(Dataset entries)
Content starts
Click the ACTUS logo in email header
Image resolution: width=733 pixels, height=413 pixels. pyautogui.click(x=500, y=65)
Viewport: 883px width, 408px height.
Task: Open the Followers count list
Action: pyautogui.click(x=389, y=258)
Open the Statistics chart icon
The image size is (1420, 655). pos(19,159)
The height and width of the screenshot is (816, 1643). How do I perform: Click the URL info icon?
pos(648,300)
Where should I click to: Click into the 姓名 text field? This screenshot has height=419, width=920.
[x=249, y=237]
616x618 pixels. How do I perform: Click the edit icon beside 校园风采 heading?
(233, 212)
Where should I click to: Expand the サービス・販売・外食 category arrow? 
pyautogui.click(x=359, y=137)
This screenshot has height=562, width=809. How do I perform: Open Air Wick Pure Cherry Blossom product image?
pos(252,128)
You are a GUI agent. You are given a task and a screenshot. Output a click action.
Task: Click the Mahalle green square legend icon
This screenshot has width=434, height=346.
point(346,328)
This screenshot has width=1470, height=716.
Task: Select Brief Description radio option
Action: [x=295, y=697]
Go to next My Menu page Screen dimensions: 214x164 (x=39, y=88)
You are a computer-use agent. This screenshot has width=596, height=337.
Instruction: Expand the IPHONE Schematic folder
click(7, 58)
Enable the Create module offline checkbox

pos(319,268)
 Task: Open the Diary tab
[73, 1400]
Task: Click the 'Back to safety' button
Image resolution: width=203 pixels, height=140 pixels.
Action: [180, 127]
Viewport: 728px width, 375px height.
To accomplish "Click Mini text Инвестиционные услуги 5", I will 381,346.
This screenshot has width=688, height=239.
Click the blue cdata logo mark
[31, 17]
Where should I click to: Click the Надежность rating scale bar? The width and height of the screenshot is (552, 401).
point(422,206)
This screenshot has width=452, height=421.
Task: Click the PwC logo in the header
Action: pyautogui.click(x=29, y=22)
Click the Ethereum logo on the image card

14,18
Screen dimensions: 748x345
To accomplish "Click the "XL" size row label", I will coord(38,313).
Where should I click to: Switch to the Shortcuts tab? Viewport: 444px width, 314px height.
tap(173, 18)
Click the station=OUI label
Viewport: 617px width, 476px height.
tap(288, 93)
Content ends
HOW TO COMPLETE THIS TASK:
The records must be reproduced in full. Nothing should differ.

EXERCISE ANSWER:
Click the ACTUS logo in email header
Image resolution: width=733 pixels, height=413 pixels. pyautogui.click(x=500, y=65)
Viewport: 883px width, 408px height.
Task: Open the Followers count list
Action: pyautogui.click(x=389, y=258)
Open the Statistics chart icon
The image size is (1420, 655). pos(19,159)
The height and width of the screenshot is (816, 1643). How do I perform: Click the URL info icon?
pos(648,300)
Where should I click to: Click into the 姓名 text field? This screenshot has height=419, width=920.
[x=249, y=237]
616x618 pixels. How do I perform: Click the edit icon beside 校园风采 heading?
(233, 212)
Where should I click to: Expand the サービス・販売・外食 category arrow? 
pyautogui.click(x=359, y=137)
This screenshot has height=562, width=809. How do I perform: Open Air Wick Pure Cherry Blossom product image?
pos(252,128)
You are a GUI agent. You are given a task and a screenshot. Output a click action.
Task: Click the Mahalle green square legend icon
This screenshot has width=434, height=346.
point(346,328)
This screenshot has width=1470, height=716.
Task: Select Brief Description radio option
Action: [x=295, y=697]
Go to next My Menu page Screen dimensions: 214x164 (x=39, y=88)
You are a computer-use agent. This screenshot has width=596, height=337.
Instruction: Expand the IPHONE Schematic folder
click(7, 58)
Enable the Create module offline checkbox

pos(319,268)
 Task: Open the Diary tab
[73, 1400]
Task: Click the 'Back to safety' button
Image resolution: width=203 pixels, height=140 pixels.
Action: [180, 127]
Viewport: 728px width, 375px height.
To accomplish "Click Mini text Инвестиционные услуги 5", I will 381,346.
This screenshot has width=688, height=239.
Click the blue cdata logo mark
[31, 17]
Where should I click to: Click the Надежность rating scale bar? The width and height of the screenshot is (552, 401).
point(422,206)
This screenshot has width=452, height=421.
Task: Click the PwC logo in the header
Action: pyautogui.click(x=29, y=22)
Click the Ethereum logo on the image card

14,18
Screen dimensions: 748x345
To accomplish "Click the "XL" size row label", I will coord(38,313).
Where should I click to: Switch to the Shortcuts tab? Viewport: 444px width, 314px height.
tap(173, 18)
Click the station=OUI label
Viewport: 617px width, 476px height.
tap(288, 93)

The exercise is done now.